Shameem Ahmad, the chief executive of the Public Law Project, said: “AI comes with tremendous potential for social good. For instance, we can make things more efficient. But we cannot ignore the serious risks.
“Without urgent action, we could sleep-walk into a situation where opaque automated systems are regularly, possibly unlawfully, used in life-altering ways, and where people will not be able to seek redress when those processes go wrong.”
Marion Oswald, a professor in law at Northumbria University and a former member of the government’s advisory board on data ethics, said: “There is a lack of consistency and transparency in the way that AI is being used in the public sector. A lot of these tools will affect many people in their everyday lives, for example those who claim benefits, but people don’t understand why they are being used and don’t have the opportunity to challenge them.”
Sunak will gather heads of state next week at Bletchley Park for an international summit on AI safety. The summit, which Downing Street hopes will set the terms for AI development around the world for years to come, will focus specifically on the potential threat posed to all of humanity by advanced algorithmic models.
For years, however, civil servants have been relying on less sophisticated algorithmic tools to help make a range of decisions about people’s daily lives.
In some cases, the tools are simple and transparent, such as electronic passport gates or number plate recognition cameras, both of which use visual recognition software powered by AI.
In other cases, however, the software is more powerful and less obvious to those who are affected by it.
The Cabinet Office recently launched an “algorithmic transparency reporting standard”, which encourages departments and police authorities to voluntarily disclose where they use AI to help make decisions which could have a material impact on the general public.
Six organisations have listed projects under the new transparency standard.
The Guardian examined those projects, as well as a separate database compiled by the Public Law Project. The Guardian then issued freedom of information requests to every government department and police authority in the UK to build a fuller picture of where AI is currently making decisions which affect people’s lives.
The results show that at least eight Whitehall departments use AI in one way or another, some far more heavily than others.
The NHS has used AI in a number of contexts, including during the Covid pandemic, when officials used it to help identify at-risk patients who should be advised to shield.
The Home Office said it used AI for e-gates to read passports at airports, to help with the submission of passport applications and in the department’s “sham marriage triage tool”, which flags potential fake marriages for further investigation.
An internal Home Office evaluation seen by the Guardian shows the tool disproportionately flags up people from Albania, Greece, Romania and Bulgaria.
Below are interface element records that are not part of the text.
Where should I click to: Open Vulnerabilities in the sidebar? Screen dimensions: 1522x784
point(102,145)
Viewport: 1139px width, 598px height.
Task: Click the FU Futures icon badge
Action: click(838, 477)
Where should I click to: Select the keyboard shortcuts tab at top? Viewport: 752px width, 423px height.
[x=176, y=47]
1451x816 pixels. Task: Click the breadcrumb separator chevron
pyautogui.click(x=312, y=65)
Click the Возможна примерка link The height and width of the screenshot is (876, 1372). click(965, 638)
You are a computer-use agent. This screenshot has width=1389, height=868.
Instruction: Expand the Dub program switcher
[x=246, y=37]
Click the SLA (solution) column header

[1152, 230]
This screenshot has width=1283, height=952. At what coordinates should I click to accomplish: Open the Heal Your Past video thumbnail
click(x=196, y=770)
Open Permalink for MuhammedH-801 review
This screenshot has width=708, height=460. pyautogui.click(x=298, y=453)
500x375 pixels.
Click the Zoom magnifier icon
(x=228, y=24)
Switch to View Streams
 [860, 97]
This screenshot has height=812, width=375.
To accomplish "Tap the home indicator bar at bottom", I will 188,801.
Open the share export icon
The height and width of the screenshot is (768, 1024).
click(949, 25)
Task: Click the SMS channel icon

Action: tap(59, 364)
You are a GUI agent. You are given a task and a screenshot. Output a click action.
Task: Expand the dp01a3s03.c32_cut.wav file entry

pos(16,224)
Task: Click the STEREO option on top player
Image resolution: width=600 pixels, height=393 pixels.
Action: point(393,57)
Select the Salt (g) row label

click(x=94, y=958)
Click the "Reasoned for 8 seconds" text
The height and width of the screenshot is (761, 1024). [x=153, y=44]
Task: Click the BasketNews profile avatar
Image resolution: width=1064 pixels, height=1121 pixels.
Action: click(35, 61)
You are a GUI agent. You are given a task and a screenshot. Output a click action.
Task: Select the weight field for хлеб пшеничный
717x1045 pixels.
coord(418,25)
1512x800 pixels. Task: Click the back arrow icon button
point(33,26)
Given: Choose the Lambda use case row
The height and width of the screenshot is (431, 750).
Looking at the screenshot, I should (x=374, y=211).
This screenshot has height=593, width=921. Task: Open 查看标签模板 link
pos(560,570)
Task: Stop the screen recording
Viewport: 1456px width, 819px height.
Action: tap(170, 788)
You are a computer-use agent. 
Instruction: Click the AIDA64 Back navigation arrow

The DWP, meanwhile, has an “integrated risk and intelligence service”, which uses an algorithm to help detect fraud and error among benefits claimants. The Labour MP Kate Osamor believes the use of this algorithm may have contributed to dozens of Bulgarians suddenly having their benefits suspended in recent years after they were falsely flagged as making potentially fraudulent claims.
The DWP insists the algorithm does not take nationality into account. A spokesperson added: “We are cracking down on those who try to exploit the system and shamelessly steal from those most in need as we continue our drive to save the taxpayer £1.3bn next year.”
Neither the DWP nor the Home Office would give details of how the automated processes work, but both have said the processes they use are fair because the final decisions are made by people. Many experts worry, however, that biased algorithms will lead to biased final decisions, because officials can only review the cases flagged to them and often have limited time to do so.